Instructions for the task: The entries are to be duplicated exactly, with nothing left out.

──────

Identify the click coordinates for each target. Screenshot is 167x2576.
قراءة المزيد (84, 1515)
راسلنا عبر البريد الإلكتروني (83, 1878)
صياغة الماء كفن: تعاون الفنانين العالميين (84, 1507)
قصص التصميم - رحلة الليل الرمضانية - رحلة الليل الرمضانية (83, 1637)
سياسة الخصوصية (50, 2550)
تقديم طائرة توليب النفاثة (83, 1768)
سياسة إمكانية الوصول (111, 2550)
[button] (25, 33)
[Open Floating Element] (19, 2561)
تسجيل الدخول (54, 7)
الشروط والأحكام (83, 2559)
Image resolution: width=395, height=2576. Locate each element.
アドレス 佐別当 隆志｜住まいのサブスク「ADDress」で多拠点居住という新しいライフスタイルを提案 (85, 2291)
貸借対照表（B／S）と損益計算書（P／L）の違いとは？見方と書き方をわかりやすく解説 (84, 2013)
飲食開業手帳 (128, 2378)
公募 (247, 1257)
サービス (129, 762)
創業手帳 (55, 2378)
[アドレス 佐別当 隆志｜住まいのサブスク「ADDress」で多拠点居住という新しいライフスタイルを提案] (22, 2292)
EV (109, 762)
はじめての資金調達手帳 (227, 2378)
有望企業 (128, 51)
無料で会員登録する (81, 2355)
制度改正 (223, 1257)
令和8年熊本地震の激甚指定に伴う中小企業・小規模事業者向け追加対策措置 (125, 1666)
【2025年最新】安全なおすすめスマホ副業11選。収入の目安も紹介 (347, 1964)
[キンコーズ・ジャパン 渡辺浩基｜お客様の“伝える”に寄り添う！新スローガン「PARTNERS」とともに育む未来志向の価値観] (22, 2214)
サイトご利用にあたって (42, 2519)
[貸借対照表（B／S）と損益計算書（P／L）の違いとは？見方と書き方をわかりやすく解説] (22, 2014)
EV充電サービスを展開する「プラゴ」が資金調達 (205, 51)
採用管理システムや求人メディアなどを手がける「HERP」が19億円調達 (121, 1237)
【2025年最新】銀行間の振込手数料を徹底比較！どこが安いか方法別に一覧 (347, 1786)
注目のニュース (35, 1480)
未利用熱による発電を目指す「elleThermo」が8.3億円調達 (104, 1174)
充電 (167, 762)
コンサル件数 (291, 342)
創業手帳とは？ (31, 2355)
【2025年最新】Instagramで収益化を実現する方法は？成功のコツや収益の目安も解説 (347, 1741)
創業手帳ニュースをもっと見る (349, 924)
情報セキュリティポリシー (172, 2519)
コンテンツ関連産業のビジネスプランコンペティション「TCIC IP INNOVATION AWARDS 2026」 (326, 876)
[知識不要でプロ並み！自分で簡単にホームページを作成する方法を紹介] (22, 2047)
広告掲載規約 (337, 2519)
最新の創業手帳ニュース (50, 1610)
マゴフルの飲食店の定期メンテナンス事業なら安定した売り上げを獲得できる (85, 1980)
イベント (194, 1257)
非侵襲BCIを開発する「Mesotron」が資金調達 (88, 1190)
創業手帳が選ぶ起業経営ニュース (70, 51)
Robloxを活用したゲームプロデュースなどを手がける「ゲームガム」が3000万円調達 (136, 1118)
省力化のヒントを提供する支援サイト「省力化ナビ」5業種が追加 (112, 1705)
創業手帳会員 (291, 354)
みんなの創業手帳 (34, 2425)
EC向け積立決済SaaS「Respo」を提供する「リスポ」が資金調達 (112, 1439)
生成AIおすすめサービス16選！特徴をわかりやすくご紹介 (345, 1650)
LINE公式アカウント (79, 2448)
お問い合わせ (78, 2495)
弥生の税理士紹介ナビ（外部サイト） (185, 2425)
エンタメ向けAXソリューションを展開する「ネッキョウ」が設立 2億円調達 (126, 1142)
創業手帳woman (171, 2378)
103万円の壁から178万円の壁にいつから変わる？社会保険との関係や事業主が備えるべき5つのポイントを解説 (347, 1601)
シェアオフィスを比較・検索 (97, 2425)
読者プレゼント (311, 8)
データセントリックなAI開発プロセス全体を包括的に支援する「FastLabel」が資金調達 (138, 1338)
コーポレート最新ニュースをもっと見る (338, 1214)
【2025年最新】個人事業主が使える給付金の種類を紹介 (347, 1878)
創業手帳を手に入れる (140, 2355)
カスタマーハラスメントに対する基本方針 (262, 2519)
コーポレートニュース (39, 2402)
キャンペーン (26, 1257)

──────

Result of the task:
Identify the click coordinates for each target. Screenshot is 167x2576.
قراءة المزيد (84, 1515)
راسلنا عبر البريد الإلكتروني (83, 1878)
صياغة الماء كفن: تعاون الفنانين العالميين (84, 1507)
قصص التصميم - رحلة الليل الرمضانية - رحلة الليل الرمضانية (83, 1637)
سياسة الخصوصية (50, 2550)
تقديم طائرة توليب النفاثة (83, 1768)
سياسة إمكانية الوصول (111, 2550)
[button] (25, 33)
[Open Floating Element] (19, 2561)
تسجيل الدخول (54, 7)
الشروط والأحكام (83, 2559)
Image resolution: width=395, height=2576. Locate each element.
アドレス 佐別当 隆志｜住まいのサブスク「ADDress」で多拠点居住という新しいライフスタイルを提案 (85, 2291)
貸借対照表（B／S）と損益計算書（P／L）の違いとは？見方と書き方をわかりやすく解説 (84, 2013)
飲食開業手帳 (128, 2378)
公募 (247, 1257)
サービス (129, 762)
創業手帳 (55, 2378)
[アドレス 佐別当 隆志｜住まいのサブスク「ADDress」で多拠点居住という新しいライフスタイルを提案] (22, 2292)
EV (109, 762)
はじめての資金調達手帳 (227, 2378)
有望企業 (128, 51)
無料で会員登録する (81, 2355)
制度改正 (223, 1257)
令和8年熊本地震の激甚指定に伴う中小企業・小規模事業者向け追加対策措置 (125, 1666)
【2025年最新】安全なおすすめスマホ副業11選。収入の目安も紹介 (347, 1964)
[キンコーズ・ジャパン 渡辺浩基｜お客様の“伝える”に寄り添う！新スローガン「PARTNERS」とともに育む未来志向の価値観] (22, 2214)
サイトご利用にあたって (42, 2519)
[貸借対照表（B／S）と損益計算書（P／L）の違いとは？見方と書き方をわかりやすく解説] (22, 2014)
EV充電サービスを展開する「プラゴ」が資金調達 (205, 51)
採用管理システムや求人メディアなどを手がける「HERP」が19億円調達 (121, 1237)
【2025年最新】銀行間の振込手数料を徹底比較！どこが安いか方法別に一覧 (347, 1786)
注目のニュース (35, 1480)
未利用熱による発電を目指す「elleThermo」が8.3億円調達 (104, 1174)
充電 (167, 762)
コンサル件数 (291, 342)
創業手帳とは？ (31, 2355)
【2025年最新】Instagramで収益化を実現する方法は？成功のコツや収益の目安も解説 (347, 1741)
創業手帳ニュースをもっと見る (349, 924)
情報セキュリティポリシー (172, 2519)
コンテンツ関連産業のビジネスプランコンペティション「TCIC IP INNOVATION AWARDS 2026」 (326, 876)
[知識不要でプロ並み！自分で簡単にホームページを作成する方法を紹介] (22, 2047)
広告掲載規約 (337, 2519)
最新の創業手帳ニュース (50, 1610)
マゴフルの飲食店の定期メンテナンス事業なら安定した売り上げを獲得できる (85, 1980)
イベント (194, 1257)
非侵襲BCIを開発する「Mesotron」が資金調達 (88, 1190)
創業手帳が選ぶ起業経営ニュース (70, 51)
Robloxを活用したゲームプロデュースなどを手がける「ゲームガム」が3000万円調達 (136, 1118)
省力化のヒントを提供する支援サイト「省力化ナビ」5業種が追加 (112, 1705)
創業手帳会員 (291, 354)
みんなの創業手帳 (34, 2425)
EC向け積立決済SaaS「Respo」を提供する「リスポ」が資金調達 (112, 1439)
生成AIおすすめサービス16選！特徴をわかりやすくご紹介 (345, 1650)
LINE公式アカウント (79, 2448)
お問い合わせ (78, 2495)
弥生の税理士紹介ナビ（外部サイト） (185, 2425)
エンタメ向けAXソリューションを展開する「ネッキョウ」が設立 2億円調達 (126, 1142)
創業手帳woman (171, 2378)
103万円の壁から178万円の壁にいつから変わる？社会保険との関係や事業主が備えるべき5つのポイントを解説 (347, 1601)
シェアオフィスを比較・検索 (97, 2425)
読者プレゼント (311, 8)
データセントリックなAI開発プロセス全体を包括的に支援する「FastLabel」が資金調達 (138, 1338)
コーポレート最新ニュースをもっと見る (338, 1214)
【2025年最新】個人事業主が使える給付金の種類を紹介 (347, 1878)
創業手帳を手に入れる (140, 2355)
カスタマーハラスメントに対する基本方針 (262, 2519)
コーポレートニュース (39, 2402)
キャンペーン (26, 1257)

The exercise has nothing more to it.